El Secretario del Campo, José Antonio Aguilar Bodegas, declaró a inicios de esta semana, que hay un retraso de 40 años en la producción de maíz en el estado de Chiapas, ya que según él, se cosecha anualmente un millón 500 mil toneladas, al igual que hace cuatro décadas.
Entre las causas señala las siguientes:
-Disminución de la superficie sembrada.
-El fenómeno migratorio de la población rural hacia las ciudades.
-El cambio de uso de suelo pasando del agrícola al ganadero.
-La siembra de maíz por el cultivo de la palma africana.
-La ausencia de asistencia técnica durante el período de 2000 a 2012.
El funcionario reconoce “el descuido” del campo chiapaneco y de otras entidades federativas, porque los apoyos se fueron al norte del país, específicamente a Sinaloa, enfatizando que en la actualidad nuestros agricultores solo producen maíz para el autoconsumo.
El titular de la secretaría del campo, tiene razón en parte, porque el millón 500 mil toneladas que según se cosecha en la actualidad es una gran mentira. Esas cifras solo están en su mente y quizás en los archivos de las oficinas de la dependencia a su cargo.
Efectivamente, en la década de los setenta se cosechaba esa cantidad, al grado de que Chiapas llegó a ocupar el segundo lugar nacional en la producción del cereal, solo superado por Jalisco y en ocasiones por el estado de México. Incluso la región frailesca obtuvo en varias ocasiones el premio “la mazorca de oro”.
Y es que es falso que se produzca hoy en día tal cantidad del grano, porque no todos los campesinos siembran para el autoconsumo. Muchos de ellos prefieren la comodidad de las tortillerías que elaboran el producto con harina de maíz.

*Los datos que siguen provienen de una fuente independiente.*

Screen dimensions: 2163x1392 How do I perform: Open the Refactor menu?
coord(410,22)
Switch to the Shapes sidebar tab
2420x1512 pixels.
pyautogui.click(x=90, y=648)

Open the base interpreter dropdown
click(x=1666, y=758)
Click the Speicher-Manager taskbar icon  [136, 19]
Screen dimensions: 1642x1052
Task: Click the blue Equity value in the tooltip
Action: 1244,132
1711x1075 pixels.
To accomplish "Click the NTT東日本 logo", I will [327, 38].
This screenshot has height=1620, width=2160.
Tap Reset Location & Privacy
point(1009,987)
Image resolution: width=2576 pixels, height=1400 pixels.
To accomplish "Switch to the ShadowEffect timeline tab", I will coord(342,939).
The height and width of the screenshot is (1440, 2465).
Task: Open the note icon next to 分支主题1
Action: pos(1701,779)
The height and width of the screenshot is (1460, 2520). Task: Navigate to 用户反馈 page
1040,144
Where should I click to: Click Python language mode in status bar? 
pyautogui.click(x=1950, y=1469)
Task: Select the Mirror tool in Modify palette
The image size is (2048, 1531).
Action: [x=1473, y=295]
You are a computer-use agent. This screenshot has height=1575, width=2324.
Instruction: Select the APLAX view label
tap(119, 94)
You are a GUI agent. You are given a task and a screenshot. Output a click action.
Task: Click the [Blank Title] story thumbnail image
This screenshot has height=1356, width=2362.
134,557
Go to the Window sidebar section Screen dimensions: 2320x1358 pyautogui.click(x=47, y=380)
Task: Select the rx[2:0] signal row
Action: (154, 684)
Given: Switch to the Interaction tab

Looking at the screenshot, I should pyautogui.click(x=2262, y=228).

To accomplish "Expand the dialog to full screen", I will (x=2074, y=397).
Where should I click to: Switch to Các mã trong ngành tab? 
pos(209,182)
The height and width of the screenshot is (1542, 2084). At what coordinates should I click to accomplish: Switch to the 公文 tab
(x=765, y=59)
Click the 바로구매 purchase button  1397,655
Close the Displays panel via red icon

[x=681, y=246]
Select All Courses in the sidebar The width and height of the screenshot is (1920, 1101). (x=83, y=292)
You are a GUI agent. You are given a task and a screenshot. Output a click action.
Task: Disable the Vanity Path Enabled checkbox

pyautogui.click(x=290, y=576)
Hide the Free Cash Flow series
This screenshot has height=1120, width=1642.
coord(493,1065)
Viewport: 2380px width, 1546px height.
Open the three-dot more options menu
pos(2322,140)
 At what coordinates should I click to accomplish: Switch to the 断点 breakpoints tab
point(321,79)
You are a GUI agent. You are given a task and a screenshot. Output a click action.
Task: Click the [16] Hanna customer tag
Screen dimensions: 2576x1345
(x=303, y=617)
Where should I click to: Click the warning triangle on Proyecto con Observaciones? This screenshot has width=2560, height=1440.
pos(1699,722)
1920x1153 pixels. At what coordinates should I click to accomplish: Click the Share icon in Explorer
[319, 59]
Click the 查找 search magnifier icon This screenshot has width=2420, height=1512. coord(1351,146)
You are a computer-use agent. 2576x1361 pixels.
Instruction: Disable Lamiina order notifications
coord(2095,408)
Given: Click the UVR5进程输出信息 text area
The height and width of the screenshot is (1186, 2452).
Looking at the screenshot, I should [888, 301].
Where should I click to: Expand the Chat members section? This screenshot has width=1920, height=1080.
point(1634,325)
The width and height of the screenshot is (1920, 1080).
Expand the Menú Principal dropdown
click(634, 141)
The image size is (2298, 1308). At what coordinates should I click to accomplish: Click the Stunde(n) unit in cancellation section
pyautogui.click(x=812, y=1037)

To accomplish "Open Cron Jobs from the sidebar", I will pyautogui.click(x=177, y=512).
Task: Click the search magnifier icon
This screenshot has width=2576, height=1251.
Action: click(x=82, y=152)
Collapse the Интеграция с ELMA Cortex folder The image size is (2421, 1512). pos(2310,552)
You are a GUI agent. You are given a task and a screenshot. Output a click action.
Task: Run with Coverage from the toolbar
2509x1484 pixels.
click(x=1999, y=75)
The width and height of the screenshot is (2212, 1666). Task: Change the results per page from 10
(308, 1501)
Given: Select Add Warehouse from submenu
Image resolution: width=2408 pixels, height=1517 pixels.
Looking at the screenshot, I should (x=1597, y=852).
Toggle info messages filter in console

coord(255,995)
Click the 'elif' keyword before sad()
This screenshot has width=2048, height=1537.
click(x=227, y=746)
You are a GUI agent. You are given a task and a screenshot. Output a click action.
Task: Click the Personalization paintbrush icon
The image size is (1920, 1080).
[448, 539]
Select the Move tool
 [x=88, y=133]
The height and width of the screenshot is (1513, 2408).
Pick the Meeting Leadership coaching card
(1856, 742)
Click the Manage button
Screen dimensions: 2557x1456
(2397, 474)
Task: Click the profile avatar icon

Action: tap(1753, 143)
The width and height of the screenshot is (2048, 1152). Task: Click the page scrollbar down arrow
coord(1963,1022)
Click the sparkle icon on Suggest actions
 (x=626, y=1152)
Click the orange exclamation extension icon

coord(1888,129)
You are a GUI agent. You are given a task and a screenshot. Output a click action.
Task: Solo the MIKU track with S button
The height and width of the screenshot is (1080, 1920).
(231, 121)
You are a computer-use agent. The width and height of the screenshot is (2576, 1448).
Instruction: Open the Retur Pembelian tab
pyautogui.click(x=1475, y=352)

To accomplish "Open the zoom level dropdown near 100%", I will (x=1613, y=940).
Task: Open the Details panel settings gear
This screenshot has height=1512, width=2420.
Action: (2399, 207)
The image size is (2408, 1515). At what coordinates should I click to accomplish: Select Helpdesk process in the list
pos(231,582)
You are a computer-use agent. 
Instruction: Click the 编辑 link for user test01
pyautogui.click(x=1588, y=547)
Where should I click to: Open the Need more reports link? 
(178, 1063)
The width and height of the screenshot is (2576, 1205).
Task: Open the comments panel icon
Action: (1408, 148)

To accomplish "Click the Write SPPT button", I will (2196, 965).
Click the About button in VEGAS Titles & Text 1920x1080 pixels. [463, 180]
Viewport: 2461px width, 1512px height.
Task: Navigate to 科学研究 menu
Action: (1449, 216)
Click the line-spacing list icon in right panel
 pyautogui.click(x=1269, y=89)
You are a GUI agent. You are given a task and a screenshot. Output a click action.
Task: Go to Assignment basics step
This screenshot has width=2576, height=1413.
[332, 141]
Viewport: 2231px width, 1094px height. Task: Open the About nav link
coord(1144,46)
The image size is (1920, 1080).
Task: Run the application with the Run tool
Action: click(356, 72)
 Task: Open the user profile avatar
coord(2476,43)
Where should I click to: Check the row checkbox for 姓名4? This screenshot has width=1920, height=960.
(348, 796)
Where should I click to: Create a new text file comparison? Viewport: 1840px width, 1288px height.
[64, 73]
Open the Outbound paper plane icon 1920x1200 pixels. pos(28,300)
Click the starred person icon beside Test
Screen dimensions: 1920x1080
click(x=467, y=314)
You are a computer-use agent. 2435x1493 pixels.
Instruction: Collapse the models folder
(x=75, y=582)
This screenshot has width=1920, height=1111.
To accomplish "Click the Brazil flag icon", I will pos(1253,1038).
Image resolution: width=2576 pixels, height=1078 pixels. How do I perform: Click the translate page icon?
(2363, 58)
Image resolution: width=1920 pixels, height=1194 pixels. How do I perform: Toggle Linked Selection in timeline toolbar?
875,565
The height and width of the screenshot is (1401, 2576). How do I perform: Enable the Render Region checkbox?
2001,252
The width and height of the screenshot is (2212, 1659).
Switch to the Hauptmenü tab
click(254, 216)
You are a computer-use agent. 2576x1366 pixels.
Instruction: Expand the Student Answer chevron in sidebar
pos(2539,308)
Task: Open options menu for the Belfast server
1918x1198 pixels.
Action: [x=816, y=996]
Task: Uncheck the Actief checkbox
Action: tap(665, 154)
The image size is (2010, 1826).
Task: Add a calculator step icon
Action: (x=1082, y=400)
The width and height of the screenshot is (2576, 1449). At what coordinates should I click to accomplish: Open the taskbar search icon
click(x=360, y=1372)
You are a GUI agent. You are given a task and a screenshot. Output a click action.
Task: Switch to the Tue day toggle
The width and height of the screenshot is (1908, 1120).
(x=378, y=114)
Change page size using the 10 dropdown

Además de que viven de los apoyos del Procampo y en el caso de los adultos mayores de la ayuda que les otorga el gobierno.
Lo que no dijo el funcionario fue lo siguiente:
Que la política neoliberal acabó con los precios de garantía para el campo y la consecuente desaparición de la Conasupo que captaba todas las cosechas.
El campesino cambió el arado y la coa por herbicidas lo que ocasionó la contaminación de la tierra, el daño a los mantos freáticos y arroyos, que para colmo han empezado a secarse.
Hoy en día los líderes de organizaciones campesinas se volvieron chantajistas del gobierno sin importarles el bienestar de sus compañeros porque seguramente es más redituable realizar bloqueos carreteros y plantones que sembrar la tierra.
Hoy las parcelas están pobres, solo sirven para alimentar unas cuantas vacas flacas muchas de las cuales se mueren en temporada de estiaje.
Hoy, la entrega de recursos destinados al sector agropecuario son más actos de simulación para la foto o el video.
Hoy los recursos para el campo se van en campañas políticas o se quedan en el camino, en los ranchos del funcionario en turno o de sus familiares y cómplices.
Hoy, aquí en Chiapas, solo como ejemplo, fincas como el paraíso y la toscana en Ocozocoautla y Villaflores, son una prueba fehaciente de prosperidad en medio de la pobreza que resalta como prueba del abandono del campo chiapaneco!